*** Begin section ***

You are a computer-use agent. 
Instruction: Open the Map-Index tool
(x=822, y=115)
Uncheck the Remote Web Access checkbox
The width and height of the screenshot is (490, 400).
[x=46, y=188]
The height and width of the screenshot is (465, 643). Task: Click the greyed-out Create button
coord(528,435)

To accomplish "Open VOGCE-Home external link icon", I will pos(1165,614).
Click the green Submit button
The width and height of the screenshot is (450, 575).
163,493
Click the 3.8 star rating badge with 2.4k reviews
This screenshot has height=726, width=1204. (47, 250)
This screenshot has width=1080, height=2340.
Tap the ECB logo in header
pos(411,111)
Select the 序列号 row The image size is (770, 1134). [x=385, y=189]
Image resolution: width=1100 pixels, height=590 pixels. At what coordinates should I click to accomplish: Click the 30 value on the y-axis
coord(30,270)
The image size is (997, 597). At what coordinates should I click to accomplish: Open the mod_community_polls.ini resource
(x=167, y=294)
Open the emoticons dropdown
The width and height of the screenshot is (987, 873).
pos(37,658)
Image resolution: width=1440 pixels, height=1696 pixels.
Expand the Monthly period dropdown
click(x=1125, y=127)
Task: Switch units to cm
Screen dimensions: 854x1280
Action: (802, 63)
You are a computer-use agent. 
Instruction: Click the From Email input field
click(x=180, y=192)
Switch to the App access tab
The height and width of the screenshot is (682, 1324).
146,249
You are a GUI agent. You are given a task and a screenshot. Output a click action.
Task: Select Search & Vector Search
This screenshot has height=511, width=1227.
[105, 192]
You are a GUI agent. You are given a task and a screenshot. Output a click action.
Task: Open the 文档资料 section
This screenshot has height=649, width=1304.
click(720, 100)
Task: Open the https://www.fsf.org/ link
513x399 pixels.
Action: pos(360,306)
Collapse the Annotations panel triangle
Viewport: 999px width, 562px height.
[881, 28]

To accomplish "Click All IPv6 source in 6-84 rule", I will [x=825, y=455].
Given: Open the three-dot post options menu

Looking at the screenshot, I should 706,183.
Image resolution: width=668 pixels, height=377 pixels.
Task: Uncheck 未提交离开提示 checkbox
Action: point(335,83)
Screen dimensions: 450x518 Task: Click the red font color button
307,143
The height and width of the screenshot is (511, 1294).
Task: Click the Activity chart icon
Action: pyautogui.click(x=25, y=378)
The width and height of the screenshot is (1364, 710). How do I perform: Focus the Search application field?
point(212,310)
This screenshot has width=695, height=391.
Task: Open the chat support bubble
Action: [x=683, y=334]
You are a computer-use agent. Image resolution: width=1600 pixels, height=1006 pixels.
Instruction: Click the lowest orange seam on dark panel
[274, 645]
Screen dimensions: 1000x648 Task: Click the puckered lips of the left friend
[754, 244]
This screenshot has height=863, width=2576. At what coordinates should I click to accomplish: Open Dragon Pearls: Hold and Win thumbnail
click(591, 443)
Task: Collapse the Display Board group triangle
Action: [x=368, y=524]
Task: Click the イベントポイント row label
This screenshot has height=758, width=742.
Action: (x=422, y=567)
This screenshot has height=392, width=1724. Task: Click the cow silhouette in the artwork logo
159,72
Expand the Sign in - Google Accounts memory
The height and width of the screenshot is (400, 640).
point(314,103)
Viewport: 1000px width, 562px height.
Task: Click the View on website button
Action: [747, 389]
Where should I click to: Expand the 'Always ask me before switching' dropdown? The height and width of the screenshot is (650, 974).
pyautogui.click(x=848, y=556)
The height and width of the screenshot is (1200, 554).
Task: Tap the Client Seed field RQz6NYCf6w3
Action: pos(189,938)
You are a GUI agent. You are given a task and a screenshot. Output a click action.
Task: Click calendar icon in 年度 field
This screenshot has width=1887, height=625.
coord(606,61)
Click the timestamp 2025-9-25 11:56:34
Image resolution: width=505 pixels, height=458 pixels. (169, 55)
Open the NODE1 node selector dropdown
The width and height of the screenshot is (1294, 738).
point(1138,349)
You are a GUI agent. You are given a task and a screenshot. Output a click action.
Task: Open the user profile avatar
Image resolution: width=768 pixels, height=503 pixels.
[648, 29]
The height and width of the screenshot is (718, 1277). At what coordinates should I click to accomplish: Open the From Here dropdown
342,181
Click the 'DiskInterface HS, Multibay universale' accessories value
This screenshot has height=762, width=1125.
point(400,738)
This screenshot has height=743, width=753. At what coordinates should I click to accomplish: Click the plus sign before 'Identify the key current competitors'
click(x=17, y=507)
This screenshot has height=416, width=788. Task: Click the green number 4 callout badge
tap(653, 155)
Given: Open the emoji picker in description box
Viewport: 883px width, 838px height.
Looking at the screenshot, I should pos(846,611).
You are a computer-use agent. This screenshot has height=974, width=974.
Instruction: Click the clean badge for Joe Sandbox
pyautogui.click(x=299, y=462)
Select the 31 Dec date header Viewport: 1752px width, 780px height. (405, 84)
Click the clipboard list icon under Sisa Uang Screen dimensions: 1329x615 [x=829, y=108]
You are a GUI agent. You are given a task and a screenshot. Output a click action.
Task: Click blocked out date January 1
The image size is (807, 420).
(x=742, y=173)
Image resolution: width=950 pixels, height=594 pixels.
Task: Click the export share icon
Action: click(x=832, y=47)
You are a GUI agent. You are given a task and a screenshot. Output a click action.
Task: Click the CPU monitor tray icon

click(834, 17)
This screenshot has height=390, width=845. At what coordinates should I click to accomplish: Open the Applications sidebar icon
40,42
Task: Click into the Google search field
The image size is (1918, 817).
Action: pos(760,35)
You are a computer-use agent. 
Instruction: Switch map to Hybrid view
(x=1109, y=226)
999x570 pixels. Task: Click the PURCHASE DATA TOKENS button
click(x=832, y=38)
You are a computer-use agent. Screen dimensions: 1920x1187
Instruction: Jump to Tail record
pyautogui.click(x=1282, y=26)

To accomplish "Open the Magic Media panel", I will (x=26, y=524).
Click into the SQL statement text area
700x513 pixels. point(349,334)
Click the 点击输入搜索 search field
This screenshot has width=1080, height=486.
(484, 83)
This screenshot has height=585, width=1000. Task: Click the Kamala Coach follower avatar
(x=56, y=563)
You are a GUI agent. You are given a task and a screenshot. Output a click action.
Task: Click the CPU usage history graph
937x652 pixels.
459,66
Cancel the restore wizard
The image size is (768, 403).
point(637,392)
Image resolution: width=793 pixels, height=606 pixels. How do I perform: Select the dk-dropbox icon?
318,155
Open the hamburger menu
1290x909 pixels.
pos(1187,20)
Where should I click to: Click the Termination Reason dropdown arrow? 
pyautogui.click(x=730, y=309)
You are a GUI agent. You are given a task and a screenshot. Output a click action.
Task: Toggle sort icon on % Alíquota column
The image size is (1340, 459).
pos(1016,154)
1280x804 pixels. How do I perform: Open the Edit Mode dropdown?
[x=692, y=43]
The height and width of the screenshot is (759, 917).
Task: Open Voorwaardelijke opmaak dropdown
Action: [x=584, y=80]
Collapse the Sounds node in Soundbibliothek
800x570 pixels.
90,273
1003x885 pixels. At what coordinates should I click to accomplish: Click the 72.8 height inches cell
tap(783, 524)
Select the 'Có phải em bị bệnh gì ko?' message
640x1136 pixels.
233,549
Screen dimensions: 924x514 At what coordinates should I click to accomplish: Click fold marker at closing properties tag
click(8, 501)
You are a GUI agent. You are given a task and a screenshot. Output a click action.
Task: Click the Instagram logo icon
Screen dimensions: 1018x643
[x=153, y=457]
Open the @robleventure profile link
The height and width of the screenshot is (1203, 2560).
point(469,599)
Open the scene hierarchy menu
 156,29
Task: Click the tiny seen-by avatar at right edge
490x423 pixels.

*** End section ***

__Exercise goal__: Would you restate exactly the lines of the material above, from its opening line through the line with "Task: Switch units to cm", and output only those?

__Result for this exercise__:
You are a computer-use agent. 
Instruction: Open the Map-Index tool
(x=822, y=115)
Uncheck the Remote Web Access checkbox
The width and height of the screenshot is (490, 400).
[x=46, y=188]
The height and width of the screenshot is (465, 643). Task: Click the greyed-out Create button
coord(528,435)

To accomplish "Open VOGCE-Home external link icon", I will pos(1165,614).
Click the green Submit button
The width and height of the screenshot is (450, 575).
163,493
Click the 3.8 star rating badge with 2.4k reviews
This screenshot has height=726, width=1204. (47, 250)
This screenshot has width=1080, height=2340.
Tap the ECB logo in header
pos(411,111)
Select the 序列号 row The image size is (770, 1134). [x=385, y=189]
Image resolution: width=1100 pixels, height=590 pixels. At what coordinates should I click to accomplish: Click the 30 value on the y-axis
coord(30,270)
The image size is (997, 597). At what coordinates should I click to accomplish: Open the mod_community_polls.ini resource
(x=167, y=294)
Open the emoticons dropdown
The width and height of the screenshot is (987, 873).
pos(37,658)
Image resolution: width=1440 pixels, height=1696 pixels.
Expand the Monthly period dropdown
click(x=1125, y=127)
Task: Switch units to cm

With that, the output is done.